O governo do Estado de São Paulo concluiu os estudos de viabilidade técnico-financeira e o projeto referencial da Linha 16-Violeta do Metrô, antecipando o lançamento do edital de concessão para o primeiro semestre de 2026.

Quem pode lucrar

A futura concessionária da linha – que será definida em um leilão no modelo de Parceria Público-Privada (PPP) de 31 anos – terá direito a explorar receitas acessórias ao longo do contrato. Entre as possibilidades autorizadas estão:

  • Venda de espaço publicitário em painéis e sistemas interativos;
  • Locação de áreas comerciais dentro das estações;
  • Naming rights das 16 estações previstas;
  • Serviços complementares, como guarda-volumes e estacionamentos.

Projeções oficiais indicam ganhos que vão de R$ 20,9 milhões a R$ 33,2 milhões no primeiro ano de operação, podendo chegar a R$ 58 milhões anuais quando todas as estações estiverem em funcionamento.

Detalhes financeiros do projeto

A primeira fase da Linha 16 exige investimento estimado em R$ 125,1 bilhões, dos quais R$ 27,1 bilhões virão do setor público e R$ 97,9 bilhões serão pagos em contraprestações ao longo do contrato.

Traçado e cronograma

Com 16 estações entre Teodoro Sampaio (Pinheiros) e Abel Ferreira (Vila Formosa), a nova linha deverá cortar bairros de alta demanda econômica, como Jardins, Moema, Vila Mariana, Ipiranga e Mooca, além de oferecer paradas em frente aos parques do Ibirapuera, Independência e Aclimação.
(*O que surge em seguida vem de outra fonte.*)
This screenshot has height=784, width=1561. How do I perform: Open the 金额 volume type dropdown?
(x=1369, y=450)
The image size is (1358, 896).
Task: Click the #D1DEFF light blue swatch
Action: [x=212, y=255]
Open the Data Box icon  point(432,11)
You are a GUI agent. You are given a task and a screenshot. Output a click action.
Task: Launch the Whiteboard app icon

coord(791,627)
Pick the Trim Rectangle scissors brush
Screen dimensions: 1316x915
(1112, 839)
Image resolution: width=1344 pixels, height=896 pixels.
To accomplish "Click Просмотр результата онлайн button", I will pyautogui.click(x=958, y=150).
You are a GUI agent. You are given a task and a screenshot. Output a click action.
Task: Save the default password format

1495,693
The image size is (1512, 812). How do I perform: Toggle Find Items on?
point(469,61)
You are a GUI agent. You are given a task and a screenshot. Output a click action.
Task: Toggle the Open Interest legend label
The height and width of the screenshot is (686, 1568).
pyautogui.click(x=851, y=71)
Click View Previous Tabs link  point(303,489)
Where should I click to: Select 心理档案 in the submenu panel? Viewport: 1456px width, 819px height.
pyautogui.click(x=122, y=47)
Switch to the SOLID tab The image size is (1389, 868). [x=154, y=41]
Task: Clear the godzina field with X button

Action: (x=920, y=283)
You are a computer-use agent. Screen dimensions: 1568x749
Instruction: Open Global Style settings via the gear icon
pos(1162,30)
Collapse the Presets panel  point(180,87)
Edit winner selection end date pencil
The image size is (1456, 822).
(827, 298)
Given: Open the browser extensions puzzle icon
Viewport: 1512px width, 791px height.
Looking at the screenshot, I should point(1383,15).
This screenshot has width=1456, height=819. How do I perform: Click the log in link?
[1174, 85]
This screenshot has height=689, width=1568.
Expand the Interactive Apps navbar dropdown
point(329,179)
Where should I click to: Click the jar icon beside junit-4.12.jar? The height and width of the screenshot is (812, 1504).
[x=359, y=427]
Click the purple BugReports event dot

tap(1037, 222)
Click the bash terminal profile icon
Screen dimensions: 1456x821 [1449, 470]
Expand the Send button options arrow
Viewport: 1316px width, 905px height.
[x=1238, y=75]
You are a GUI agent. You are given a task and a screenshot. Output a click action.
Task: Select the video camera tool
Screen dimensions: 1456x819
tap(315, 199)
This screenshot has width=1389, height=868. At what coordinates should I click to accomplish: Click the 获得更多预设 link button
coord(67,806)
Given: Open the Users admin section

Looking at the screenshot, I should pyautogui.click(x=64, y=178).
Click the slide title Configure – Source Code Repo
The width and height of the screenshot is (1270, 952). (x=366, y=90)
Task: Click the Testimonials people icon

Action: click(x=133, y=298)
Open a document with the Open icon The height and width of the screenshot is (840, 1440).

A viagem completa está estimada em 34 minutos.

A construção deve ocupar os nove primeiros anos da PPP, com a previsão de entrega em 2035. Interessados em participar da disputa incluem grupos como a espanhola Acciona, responsável pelos documentos técnicos já entregues ao Estado.

Após a publicação do edital, prevista para 2026, investidores de infraestrutura, anunciantes, varejistas e operadores de serviços urbanos poderão avaliar oportunidades de monetização associadas ao novo eixo de mobilidade paulistano.